MATERIAL PROVIDED:
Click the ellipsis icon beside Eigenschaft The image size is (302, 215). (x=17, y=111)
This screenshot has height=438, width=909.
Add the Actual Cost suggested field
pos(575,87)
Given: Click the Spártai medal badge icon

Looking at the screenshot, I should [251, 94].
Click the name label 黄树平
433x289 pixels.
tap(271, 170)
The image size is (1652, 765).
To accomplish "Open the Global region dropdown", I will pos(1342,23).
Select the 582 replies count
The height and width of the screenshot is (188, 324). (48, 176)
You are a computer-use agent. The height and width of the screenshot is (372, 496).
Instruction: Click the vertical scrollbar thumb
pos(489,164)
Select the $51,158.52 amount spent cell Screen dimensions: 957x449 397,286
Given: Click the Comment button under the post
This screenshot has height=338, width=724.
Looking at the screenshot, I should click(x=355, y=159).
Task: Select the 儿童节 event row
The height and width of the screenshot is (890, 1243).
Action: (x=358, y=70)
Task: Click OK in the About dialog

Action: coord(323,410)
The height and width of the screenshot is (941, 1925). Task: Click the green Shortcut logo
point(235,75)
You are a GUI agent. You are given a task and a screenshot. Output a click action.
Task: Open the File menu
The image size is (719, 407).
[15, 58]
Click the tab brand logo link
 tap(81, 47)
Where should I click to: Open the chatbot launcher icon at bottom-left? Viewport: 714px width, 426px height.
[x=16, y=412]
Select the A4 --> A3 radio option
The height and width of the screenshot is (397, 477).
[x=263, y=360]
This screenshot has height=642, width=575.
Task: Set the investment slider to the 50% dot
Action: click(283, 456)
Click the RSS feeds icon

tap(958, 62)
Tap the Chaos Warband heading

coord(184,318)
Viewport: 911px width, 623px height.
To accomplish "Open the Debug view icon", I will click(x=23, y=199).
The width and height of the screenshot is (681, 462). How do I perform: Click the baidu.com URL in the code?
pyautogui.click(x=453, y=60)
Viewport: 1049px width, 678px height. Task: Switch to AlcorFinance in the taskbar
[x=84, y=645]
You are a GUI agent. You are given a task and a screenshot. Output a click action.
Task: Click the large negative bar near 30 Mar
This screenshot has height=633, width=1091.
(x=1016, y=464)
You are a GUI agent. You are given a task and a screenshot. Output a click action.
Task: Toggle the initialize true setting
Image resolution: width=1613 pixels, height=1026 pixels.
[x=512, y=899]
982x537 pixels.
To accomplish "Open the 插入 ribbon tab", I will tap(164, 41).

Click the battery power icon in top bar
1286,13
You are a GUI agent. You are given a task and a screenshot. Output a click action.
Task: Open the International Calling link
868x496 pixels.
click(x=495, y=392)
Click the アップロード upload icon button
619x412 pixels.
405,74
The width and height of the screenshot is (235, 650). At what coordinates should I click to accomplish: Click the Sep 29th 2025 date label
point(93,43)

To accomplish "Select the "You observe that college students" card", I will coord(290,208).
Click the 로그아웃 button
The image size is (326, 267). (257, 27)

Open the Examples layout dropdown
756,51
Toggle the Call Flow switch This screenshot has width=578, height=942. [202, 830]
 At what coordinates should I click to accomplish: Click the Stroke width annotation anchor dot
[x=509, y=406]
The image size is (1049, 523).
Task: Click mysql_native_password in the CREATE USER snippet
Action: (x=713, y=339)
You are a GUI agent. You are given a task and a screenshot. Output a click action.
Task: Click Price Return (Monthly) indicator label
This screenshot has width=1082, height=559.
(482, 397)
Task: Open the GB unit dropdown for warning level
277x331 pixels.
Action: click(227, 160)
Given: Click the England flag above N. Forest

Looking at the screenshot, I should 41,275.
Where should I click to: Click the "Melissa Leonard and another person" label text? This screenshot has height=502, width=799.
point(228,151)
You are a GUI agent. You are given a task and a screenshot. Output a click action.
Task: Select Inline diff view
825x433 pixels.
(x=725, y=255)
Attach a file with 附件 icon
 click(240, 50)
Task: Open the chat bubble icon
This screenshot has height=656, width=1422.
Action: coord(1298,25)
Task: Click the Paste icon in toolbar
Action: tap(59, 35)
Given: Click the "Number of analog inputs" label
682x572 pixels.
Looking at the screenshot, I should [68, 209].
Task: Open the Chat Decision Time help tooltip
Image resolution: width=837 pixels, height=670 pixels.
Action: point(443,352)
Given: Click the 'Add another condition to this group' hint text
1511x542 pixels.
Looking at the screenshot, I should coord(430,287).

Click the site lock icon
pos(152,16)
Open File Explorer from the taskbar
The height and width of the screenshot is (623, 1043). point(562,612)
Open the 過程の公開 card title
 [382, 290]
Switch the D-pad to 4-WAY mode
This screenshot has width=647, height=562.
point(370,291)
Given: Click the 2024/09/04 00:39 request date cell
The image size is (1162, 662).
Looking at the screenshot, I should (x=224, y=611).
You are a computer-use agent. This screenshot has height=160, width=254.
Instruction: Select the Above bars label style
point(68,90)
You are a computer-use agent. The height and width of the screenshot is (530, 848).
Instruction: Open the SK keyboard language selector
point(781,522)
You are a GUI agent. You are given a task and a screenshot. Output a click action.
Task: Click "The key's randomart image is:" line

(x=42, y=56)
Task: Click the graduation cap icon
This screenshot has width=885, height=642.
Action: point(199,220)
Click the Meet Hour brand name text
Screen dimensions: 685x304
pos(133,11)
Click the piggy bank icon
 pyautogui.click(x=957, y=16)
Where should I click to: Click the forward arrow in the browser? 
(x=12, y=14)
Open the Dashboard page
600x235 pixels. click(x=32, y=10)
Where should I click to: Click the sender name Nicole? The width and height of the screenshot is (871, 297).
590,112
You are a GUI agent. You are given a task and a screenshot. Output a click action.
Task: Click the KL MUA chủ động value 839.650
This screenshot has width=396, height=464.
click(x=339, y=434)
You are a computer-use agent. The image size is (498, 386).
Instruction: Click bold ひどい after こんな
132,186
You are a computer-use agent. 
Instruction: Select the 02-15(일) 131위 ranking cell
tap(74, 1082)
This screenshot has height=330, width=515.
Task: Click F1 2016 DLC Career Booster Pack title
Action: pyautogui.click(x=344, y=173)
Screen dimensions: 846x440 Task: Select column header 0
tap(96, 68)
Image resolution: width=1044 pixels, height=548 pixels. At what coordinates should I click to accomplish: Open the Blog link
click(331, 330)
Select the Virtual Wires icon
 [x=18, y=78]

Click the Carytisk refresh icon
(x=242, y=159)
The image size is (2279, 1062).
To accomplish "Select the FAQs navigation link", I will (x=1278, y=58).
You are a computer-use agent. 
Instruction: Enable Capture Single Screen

SHORT TASK:
Format the data from the line containing "Select the Virtual Wires icon" through the end of the data, inclusive, as a JSON list of strings with one string per line and blank lines omitted.

SOLUTION FOR THIS TASK:
[
  "Select the Virtual Wires icon",
  " [x=18, y=78]",
  "Click the Carytisk refresh icon",
  "(x=242, y=159)",
  "The image size is (2279, 1062).",
  "To accomplish \"Select the FAQs navigation link\", I will (x=1278, y=58).",
  "You are a computer-use agent. ",
  "Instruction: Enable Capture Single Screen"
]